ParseError(TooShort)? That doesn't sound like it's coming from unwrapping a line. I add RUST_BACKTRACE=1. This part stands out:

   9: core::result::unwrap_failed<chrono::format::ParseError>
             at /rustc/eae3437dfe991621e8afdc82734f4a172d7ddf9b\src\libcore\macros.rs:18
  10: core::result::Result<chrono::naive::datetime::NaiveDateTime, chrono::format::ParseError>::unwrap<chrono::naive::datetime::NaiveDateTime,chrono::format::ParseError>
             at /rustc/eae3437dfe991621e8afdc82734f4a172d7ddf9b\src\libcore\result.rs:800
  11: forums_help::nm
             at .\src\main.rs:81
  12: forums_help::scan_database
             at .\src\main.rs:130
  13: forums_help::main
             at .\src\main.rs:157

I add a dbg!(start); above the first NaiveDateTime::parse_from_str call:

Loading switch history...done.
Scanning database...Line: 1
Line: 2
Line: 3
Line: 4
Line: 5
Line: 6
Line: 7
[src\main.rs:81] start = "20140103"
thread 'main' panicked at 'called `Result::unwrap()` on an `Err` value: ParseError(TooShort)', src\libcore\result.rs:999:5
note: run with `RUST_BACKTRACE=1` environment variable to display a backtrace.

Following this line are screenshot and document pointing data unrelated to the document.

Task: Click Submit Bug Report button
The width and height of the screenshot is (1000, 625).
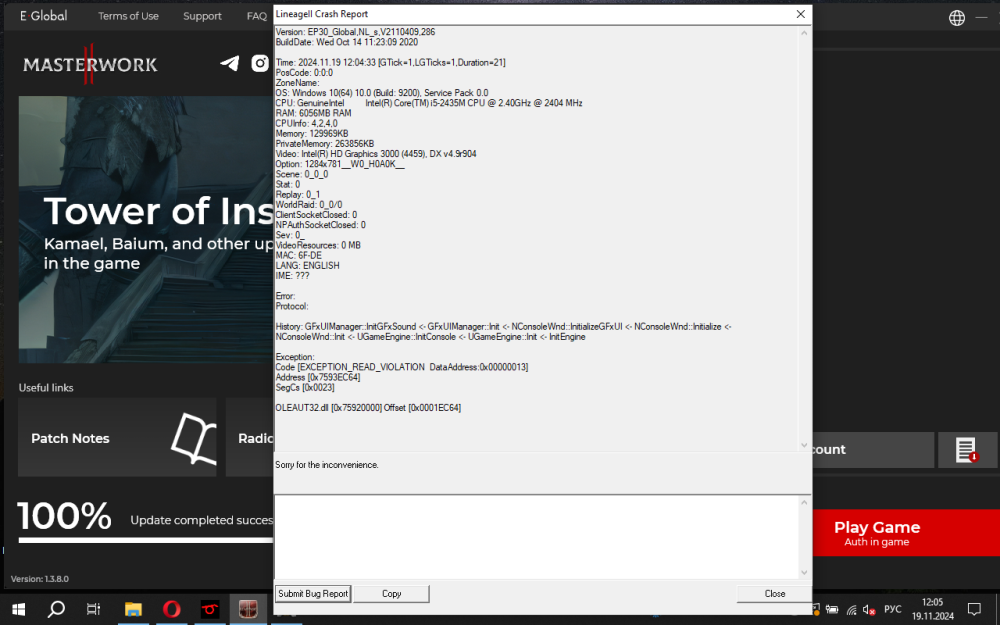Action: (x=313, y=593)
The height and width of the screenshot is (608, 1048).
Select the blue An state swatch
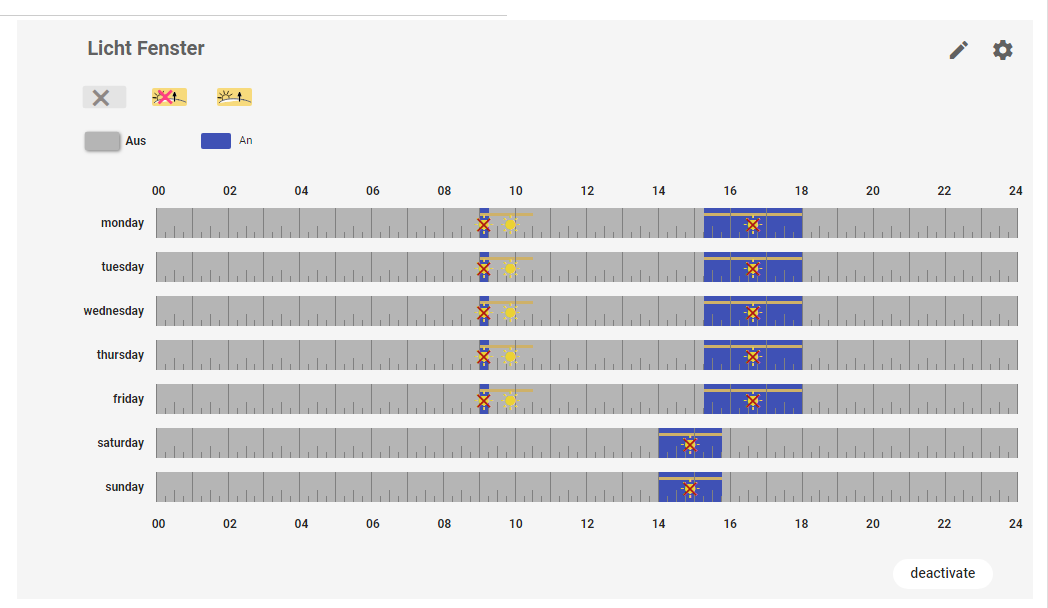tap(216, 141)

The dbg!() only printed once, so we can see that it breaks the very first time nm is called. And the error is ParseError(TooShort). Quite notably, your date format is "%Y%m%d_%H%M%S", but start only has %Y%m%d.

So I made the following fix:

diff --git a/src/main.rs b/src/main.rs
index d8482d7..07fdbfb 100644
--- a/src/main.rs
+++ b/src/main.rs
@@ -43,7 +43,7 @@ impl Mac {
 // Load all the MAC addresses with their first and last seen dates.
 //
 fn load_switch_history(prog: &str, emap: &mut HashMap<String, Mac>) {
-    let re = Regex::new(r"^(\d+)_\d+\s+\S+\s+\S+\s+\S+\s+(([0-9A-F]+,?)+)").unwrap();
+    let re = Regex::new(r"^(\d+_\d+)\s+\S+\s+\S+\s+\S+\s+(([0-9A-F]+,?)+)").unwrap();

     let infile = match File::open(SWITCH_HISTORY) {
         Err(_why) => {
@@ -78,10 +78,11 @@ fn load_switch_history(prog: &str, emap: &mut HashMap<String, Mac>) {
 fn nm(start: &str, end: Option<&str>, now: &DateTime<Local>) -> u32 {
     let ey: u32;
     let em: u32;
-    let s = NaiveDateTime::parse_from_str(start, "%Y%m%d_%H%M%S").unwrap();
+    let s = NaiveDateTime::parse_from_str(start, "%Y%m%d_%H%M").unwrap();

     if let Some(end) = end {
-        let edt = NaiveDateTime::parse_from_str(end, "%Y%m%d_%H%M%S").unwrap();
+        let edt = NaiveDateTime::parse_from_str(end, "%Y%m%d_%H%M").unwrap();
         ey = edt.year() as u32;
         em = edt.month() as u32;
     } else {

Seems to work now.

1 Like

Doh! I learned some. Thanks, Michael!